Die klassische Restaurantkritik, für die Dollase mit seinem präzisen und seriösen Schreibstil bekannt ist, nimmt indes einen inzwischen geringeren Teil seiner Arbeit ein. „Ich brauche was Neues“, sagt er. Das bedeutet aber nicht, dass der ehemalige Musiker wieder die Absicht hat, in einen Tourbus zu steigen, „wo wir damals durch 30 Zentimeter hoch liegende leere Flaschen gewatet sind“. Es heißt vielmehr, dass Dollase die Absicht hat, weiter zu forschen zwischen Geschmack und Wahrnehmung. Er will Denken und Schmecken zueinanderbringen. Apropos schmecken – gibt es auf diesem Gebiet mit steigendem Alter keine Schwächetendenzen? „Überhaupt nicht“, sagt Jürgen Dollase. Im Gegenteil. Bewusstes Essen erhalte die geistige Frische.
„Die Kochkunst ist ja noch in einer Phase, wo die kreative Entwicklung bei Weitem noch nicht ausgelotet ist. Auch wenn es schon viele Dinge gibt, von denen Sie meinen, die kann man doch gar nicht mehr essen“, sagt Dollase im Saal zu den Menschen, die sich auf einen weiteren Gang freuen – es wird eine gefüllte bretonische Rotbarbe sein, bei der das Haupt angeblich das Beste ist. Man möge den Kopf also ruhig mitverspeisen, empfiehlt der Gourmet, der selbst aber später davon absehen wird. Jedenfalls hält Dollase nicht so viel vom Bewahren und Hüten. Eher vom Brüten: über neuen Kochtechniken, neuen Zutaten. Seine Vorstellung von Gastronomie entwickelt sich weiter, stellt als Teildisziplin der Philosophie – die Dollase in Düsseldorf studierte – immer neue Fragen.

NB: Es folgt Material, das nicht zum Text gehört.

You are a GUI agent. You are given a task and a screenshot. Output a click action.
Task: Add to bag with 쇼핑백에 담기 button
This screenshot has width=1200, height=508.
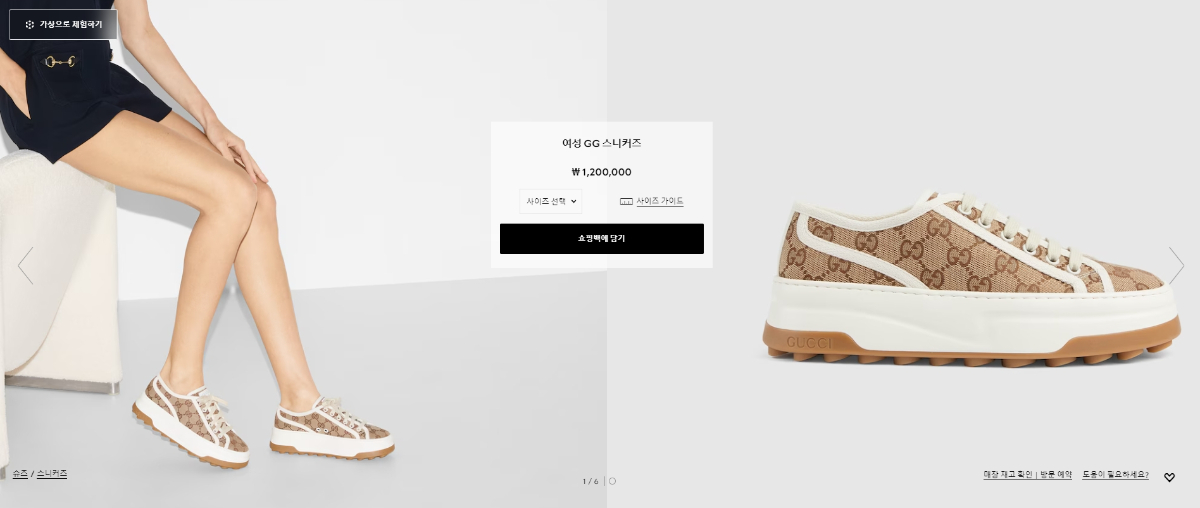602,239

„Menschen, deren kulinarische Vorstellungen im Gutbürgerlichen verhaftet sind, nenne ich genussreduzierte Esser“, referiert Dollase dann zwischen Hauptgang und Dessert – einer aberwitzigen roten Kugel mit schaumig-süßer Füllung, begleitet von einer Nocke Gänseleberemulsion. Auch dieser Gang wird Szenenapplaus ernten. Genauso wie Dollase selbst, der nach Ende des Menüs mit Dank von den Zuhörern für seine Anregungen überhäuft wird.

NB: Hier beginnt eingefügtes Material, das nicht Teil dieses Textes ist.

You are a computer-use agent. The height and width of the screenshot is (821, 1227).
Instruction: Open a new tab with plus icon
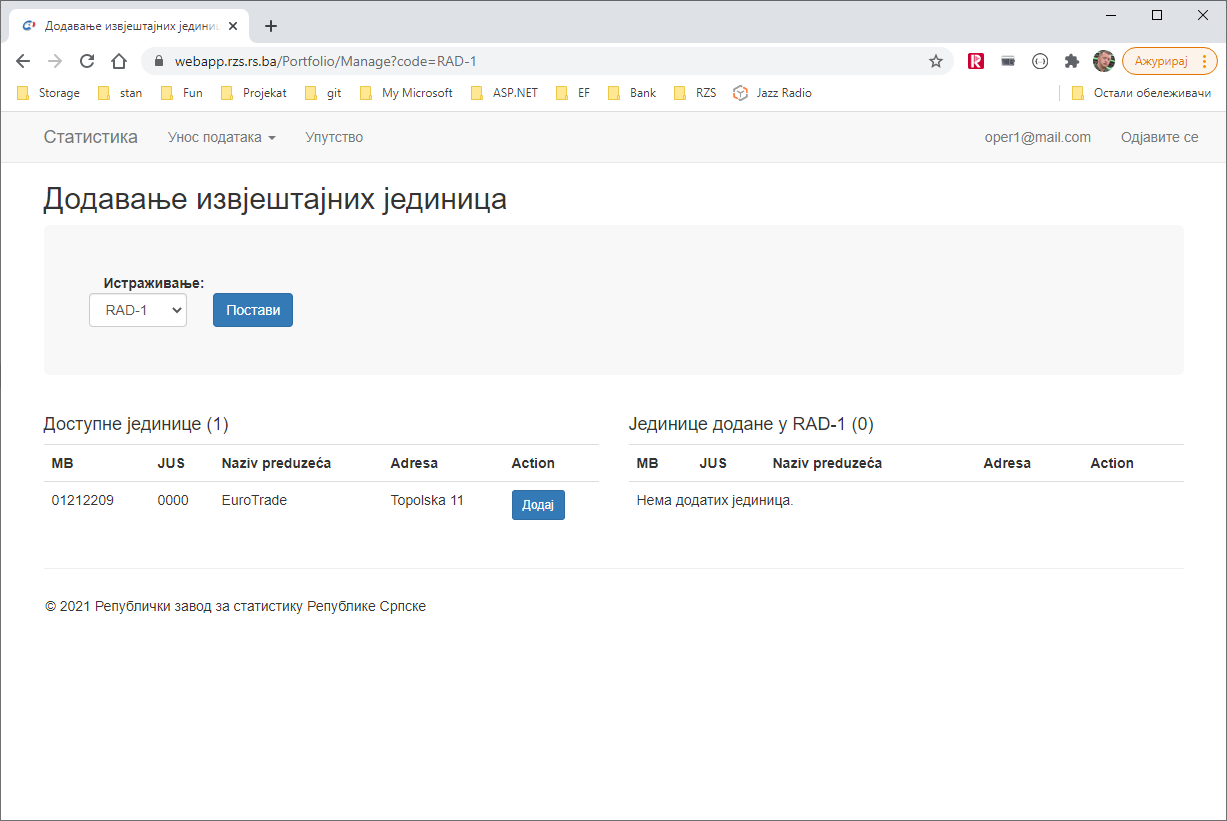pyautogui.click(x=270, y=26)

Wenn Dollase vom Publikum schon so verehrt wird, bleibt die Frage: Warum sitzt er nicht in einer der vielen TV-Shows, in denen es ums Kochen geht? Da winkt der Maestro ab: „Die haben mich natürlich alle gefragt. Auch von ,The Taste‘.“Doch die Produktionsbedingungen passten nicht in sein Leben und in das seiner Frau, die ihn fast immer begleitet. Darüber hinaus hat er zu den meisten Fernsehköchen seine eigene Meinung, die er aber lieber für sich behält.
Was die ehemaligen Mitglieder seiner wilden Profi-Rockband machen, weiß Dollase nicht. Der Kontakt sei praktisch nicht mehr existent. Hier im Drei-Sterne-Restaurant scheint die Ära der biertriefenden und kiffenden Rockmusiker so unendlich weit weg, dass sie kaum noch vorstellbar ist. Immerhin müsste der Doktor von damals inzwischen ganz zufrieden mit seinem Patienten sein. Denn Dollase geht es nach eigenem Bekunden gut. Alter und Zustand passten heute deutlich besser zusammen. Und am Appetit mangelt es dem Feinschmecker auch noch nicht. Im Gegenteil: Der Hunger nach Neuem sei größer denn je.